Edward Coke - Family Background and Early Life

Family Background and Early Life

The surname "Coke", or "Cocke", can be traced back approximately 400 years before Edward Coke's birth, to a William Coke in the hundred of South Greenhoe, now Swaffham. It was not a common surname, being limited to one family, but the family itself was relatively respected – members of the family from the 1400s on included an Under-Sheriff, a Knight Banneret, a barrister and a merchant in Norwich. The origins of the name prior to that are uncertain; theories are that it signified a river among early Britons, or was descended from the word "Coc", or leader. Another hypothesis is that it was simply an attempt to disguise the word "cook".

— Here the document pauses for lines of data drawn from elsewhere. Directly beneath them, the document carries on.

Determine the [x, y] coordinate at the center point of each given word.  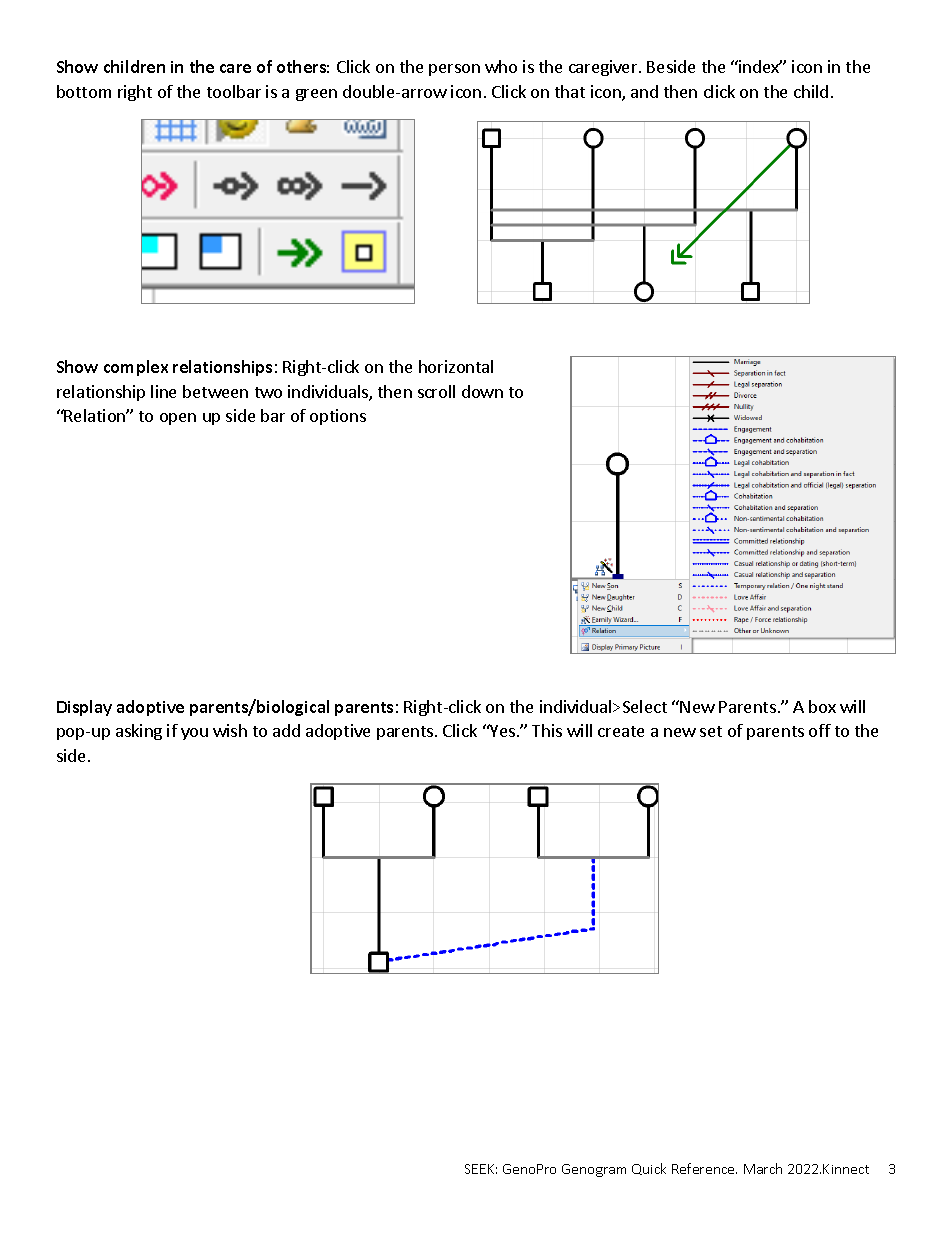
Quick [649, 1169]
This [547, 730]
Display [84, 708]
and [644, 91]
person [454, 70]
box [822, 706]
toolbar [234, 91]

Coke's father, Robert Coke, was a barrister and Bencher of Lincoln's Inn who built up a strong practice representing clients from his home area of Norfolk, particularly the Townsend family. Over time, he bought several manors at Congham, Westacre and Happisburgh and was granted a coat of arms, becoming a minor member of the gentry. The name "Coke" itself was pronounced "kuke" during the Elizabethan age itself, although it is now pronounced "cook". Coke's mother was Winifred Knightley Coke, who came from a family even more intimately linked with the law than her husband. Both her father and grandfather had practised law in the Norfolk area, and her sister Audrey was married to Thomas Gawdy, a lawyer and Justice of the Court of King's Bench with links to the Earl of Arundel, something that later served Edward well. Winifred's father later married Agnes, the sister of Nicholas Hare.

Edward Coke was born on 1 February 1552 in Mileham, one of eight children. The other seven were daughters – Winifred, Dorothy, Elizabeth, Ursula, Anna, Margaret and Ethelreda – although it is not known in which order the children were born. It is sometimes supposed that Edward was the oldest, because his name is first on the monument to Robert Coke, but this is most likely simply because the names were listed with the son first and daughters second, not because the order represented their ages. One estimate by Allen Boyer is that Edward was the fourth child based on baptism registers. Two years after Robert Coke died on 15 November 1561, Winifred remarried to Robert Bozoun, a member of an old family who had a tremendous influence on the Coke children. A property trafficker, Bozoun was noted for his piety and strong business acumen, once forcing Nicholas Bacon to pay an exorbitant amount of money for a piece of property. From Bozoun, Coke learnt to "loathe concealers, prefer godly men and briskly do business with any willing client", something which shaped his future conduct as a lawyer, politician and judge.